_Task to complete_
Only the opening lines of the listing, through the one with "Show the Most", are to be retyped, each exactly as it stands.

════════════════

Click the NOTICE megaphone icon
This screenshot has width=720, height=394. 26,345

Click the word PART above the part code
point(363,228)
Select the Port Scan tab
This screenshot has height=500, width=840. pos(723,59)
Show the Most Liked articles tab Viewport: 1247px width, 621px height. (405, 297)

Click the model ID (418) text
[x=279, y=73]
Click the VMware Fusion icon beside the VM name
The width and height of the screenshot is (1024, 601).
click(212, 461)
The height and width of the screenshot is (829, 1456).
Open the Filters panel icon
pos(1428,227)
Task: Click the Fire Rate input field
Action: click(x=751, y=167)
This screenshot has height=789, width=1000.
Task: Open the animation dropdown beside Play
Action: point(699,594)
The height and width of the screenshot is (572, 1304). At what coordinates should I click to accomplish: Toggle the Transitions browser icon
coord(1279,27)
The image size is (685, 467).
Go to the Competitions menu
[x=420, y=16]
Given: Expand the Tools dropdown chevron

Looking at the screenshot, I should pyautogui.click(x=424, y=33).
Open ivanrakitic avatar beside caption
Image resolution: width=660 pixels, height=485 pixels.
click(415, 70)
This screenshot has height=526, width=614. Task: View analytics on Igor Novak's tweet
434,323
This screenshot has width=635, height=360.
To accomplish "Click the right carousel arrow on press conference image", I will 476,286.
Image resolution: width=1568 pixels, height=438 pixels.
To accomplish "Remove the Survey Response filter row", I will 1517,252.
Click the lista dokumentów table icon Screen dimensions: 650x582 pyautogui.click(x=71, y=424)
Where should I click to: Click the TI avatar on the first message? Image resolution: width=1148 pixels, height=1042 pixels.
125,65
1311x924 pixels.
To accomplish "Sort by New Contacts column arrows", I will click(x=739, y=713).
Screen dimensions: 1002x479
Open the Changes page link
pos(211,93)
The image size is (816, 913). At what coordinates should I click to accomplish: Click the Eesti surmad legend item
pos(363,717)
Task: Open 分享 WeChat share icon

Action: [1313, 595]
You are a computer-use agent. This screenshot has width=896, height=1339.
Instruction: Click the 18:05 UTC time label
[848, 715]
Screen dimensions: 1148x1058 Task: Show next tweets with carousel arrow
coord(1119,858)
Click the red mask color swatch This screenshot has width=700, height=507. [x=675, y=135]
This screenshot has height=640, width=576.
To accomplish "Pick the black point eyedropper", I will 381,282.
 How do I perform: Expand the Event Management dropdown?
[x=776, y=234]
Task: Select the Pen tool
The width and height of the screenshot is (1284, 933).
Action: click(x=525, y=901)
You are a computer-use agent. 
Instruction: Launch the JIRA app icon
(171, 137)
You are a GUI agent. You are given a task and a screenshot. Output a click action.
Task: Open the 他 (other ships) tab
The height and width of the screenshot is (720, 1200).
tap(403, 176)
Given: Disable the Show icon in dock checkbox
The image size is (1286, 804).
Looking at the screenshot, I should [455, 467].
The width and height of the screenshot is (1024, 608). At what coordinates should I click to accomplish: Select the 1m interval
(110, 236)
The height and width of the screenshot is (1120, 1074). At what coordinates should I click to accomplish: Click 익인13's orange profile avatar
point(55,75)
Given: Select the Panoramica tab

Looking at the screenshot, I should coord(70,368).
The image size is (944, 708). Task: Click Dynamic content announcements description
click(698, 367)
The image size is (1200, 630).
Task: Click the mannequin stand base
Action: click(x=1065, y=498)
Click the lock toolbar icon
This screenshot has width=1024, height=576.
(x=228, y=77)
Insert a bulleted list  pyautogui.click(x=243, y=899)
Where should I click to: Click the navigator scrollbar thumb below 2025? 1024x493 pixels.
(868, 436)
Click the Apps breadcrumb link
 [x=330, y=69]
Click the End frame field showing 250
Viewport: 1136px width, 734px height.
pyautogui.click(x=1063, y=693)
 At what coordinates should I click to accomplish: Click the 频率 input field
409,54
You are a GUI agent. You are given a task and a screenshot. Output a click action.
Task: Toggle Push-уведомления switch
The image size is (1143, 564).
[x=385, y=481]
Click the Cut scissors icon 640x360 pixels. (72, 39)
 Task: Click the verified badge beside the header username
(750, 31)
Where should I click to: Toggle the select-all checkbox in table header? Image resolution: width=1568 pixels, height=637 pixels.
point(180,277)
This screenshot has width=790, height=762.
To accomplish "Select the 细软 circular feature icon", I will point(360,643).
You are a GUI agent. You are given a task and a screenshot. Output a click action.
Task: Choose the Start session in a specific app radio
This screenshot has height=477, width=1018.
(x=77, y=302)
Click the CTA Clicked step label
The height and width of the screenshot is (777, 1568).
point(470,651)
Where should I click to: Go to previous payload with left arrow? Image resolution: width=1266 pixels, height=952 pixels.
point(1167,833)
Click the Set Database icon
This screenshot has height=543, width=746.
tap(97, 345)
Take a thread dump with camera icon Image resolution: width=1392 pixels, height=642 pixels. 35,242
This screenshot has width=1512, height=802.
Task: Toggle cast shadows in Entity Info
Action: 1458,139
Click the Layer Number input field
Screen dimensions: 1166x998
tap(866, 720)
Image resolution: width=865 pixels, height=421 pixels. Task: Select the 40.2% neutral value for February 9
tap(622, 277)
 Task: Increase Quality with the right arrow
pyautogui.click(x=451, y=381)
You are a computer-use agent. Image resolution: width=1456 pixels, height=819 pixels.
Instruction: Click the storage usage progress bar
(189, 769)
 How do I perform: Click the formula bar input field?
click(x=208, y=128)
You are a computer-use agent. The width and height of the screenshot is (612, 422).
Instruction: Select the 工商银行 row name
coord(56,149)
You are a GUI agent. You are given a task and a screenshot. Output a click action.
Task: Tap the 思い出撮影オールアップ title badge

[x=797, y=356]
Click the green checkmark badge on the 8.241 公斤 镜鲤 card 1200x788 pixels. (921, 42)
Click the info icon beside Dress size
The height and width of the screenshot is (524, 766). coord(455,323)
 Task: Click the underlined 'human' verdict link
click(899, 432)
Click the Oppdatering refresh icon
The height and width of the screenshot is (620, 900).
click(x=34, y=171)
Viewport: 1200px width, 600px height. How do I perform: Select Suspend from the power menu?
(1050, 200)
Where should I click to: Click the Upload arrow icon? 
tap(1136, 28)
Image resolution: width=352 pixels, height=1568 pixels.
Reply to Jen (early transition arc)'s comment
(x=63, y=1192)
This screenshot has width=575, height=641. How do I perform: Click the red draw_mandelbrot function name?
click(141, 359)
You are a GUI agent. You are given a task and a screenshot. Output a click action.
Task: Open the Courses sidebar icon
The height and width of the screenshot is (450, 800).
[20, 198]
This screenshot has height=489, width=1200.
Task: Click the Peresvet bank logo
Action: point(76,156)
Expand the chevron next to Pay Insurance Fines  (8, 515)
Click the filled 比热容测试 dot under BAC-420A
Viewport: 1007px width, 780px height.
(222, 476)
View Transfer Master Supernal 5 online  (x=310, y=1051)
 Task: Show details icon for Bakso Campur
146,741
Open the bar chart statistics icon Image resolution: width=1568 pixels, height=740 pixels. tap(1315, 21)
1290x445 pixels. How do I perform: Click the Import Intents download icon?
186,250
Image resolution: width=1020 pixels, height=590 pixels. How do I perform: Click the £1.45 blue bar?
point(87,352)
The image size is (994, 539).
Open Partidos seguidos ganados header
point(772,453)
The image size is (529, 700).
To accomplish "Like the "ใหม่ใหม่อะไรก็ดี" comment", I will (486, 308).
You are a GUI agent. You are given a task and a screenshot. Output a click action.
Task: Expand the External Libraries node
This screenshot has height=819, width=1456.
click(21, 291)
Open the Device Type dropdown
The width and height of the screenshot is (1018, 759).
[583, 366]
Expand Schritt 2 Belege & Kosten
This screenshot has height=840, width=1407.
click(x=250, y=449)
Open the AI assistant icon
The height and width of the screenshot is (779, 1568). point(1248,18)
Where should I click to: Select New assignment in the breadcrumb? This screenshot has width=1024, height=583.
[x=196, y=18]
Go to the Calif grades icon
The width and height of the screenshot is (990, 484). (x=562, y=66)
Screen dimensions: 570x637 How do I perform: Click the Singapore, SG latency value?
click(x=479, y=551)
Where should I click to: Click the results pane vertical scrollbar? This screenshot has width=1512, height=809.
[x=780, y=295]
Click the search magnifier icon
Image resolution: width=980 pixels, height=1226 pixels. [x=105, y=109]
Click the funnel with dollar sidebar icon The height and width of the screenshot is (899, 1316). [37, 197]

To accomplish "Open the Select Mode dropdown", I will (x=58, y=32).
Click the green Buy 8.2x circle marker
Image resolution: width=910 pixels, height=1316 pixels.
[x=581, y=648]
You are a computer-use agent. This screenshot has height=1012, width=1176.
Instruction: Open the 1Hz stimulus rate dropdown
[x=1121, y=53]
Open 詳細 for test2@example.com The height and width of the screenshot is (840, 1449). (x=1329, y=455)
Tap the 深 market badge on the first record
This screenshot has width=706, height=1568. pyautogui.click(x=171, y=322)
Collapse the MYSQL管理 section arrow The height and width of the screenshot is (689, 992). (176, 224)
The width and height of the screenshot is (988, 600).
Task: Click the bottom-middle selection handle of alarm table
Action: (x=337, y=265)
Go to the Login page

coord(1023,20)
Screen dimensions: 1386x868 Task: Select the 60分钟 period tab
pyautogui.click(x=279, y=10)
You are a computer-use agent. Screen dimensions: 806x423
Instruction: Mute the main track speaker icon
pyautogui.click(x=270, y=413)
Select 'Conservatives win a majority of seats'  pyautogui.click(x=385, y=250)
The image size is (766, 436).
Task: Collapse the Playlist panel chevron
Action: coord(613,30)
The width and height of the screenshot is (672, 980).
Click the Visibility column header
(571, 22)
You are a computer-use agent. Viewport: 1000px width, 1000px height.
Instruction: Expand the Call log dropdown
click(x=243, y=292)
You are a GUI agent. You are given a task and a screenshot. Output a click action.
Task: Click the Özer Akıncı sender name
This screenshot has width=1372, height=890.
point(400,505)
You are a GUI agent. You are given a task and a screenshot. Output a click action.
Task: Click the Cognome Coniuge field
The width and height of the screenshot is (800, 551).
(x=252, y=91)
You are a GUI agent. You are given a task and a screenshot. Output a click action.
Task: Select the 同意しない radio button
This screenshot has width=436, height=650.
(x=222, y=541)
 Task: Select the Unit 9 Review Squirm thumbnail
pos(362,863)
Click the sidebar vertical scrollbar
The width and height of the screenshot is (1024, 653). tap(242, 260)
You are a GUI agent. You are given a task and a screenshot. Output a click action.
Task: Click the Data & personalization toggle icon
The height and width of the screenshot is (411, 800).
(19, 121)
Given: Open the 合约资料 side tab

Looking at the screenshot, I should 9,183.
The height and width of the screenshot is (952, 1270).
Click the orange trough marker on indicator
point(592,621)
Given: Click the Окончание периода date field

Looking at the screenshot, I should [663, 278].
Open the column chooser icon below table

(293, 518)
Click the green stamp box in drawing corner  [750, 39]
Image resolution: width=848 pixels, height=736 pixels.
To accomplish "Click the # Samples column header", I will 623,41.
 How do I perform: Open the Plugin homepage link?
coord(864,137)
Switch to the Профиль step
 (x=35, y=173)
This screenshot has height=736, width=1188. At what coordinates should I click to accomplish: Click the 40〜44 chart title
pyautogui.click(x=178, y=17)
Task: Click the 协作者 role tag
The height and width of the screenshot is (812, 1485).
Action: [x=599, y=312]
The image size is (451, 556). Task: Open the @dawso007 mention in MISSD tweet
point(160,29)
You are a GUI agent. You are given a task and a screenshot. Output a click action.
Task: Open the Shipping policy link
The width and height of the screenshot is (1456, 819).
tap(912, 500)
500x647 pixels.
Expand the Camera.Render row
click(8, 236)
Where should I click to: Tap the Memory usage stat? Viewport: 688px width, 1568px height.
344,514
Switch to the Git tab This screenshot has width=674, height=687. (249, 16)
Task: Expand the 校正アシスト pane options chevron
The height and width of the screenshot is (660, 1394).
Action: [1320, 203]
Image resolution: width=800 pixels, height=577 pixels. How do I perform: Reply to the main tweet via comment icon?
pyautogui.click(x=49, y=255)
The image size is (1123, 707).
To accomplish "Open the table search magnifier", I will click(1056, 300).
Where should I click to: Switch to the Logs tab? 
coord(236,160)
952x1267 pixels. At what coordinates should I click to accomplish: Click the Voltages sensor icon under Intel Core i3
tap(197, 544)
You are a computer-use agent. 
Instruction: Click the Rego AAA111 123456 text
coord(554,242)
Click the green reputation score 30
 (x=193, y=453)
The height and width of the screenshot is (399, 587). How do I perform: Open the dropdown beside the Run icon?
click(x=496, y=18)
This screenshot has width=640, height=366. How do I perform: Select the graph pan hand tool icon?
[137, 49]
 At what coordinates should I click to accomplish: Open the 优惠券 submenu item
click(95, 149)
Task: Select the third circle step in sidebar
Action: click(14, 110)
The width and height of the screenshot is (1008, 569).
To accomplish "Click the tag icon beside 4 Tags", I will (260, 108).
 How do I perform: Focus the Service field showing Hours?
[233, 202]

════════════════

_Result_
Click the NOTICE megaphone icon
This screenshot has width=720, height=394. 26,345

Click the word PART above the part code
point(363,228)
Select the Port Scan tab
This screenshot has height=500, width=840. pos(723,59)
Show the Most Liked articles tab Viewport: 1247px width, 621px height. (405, 297)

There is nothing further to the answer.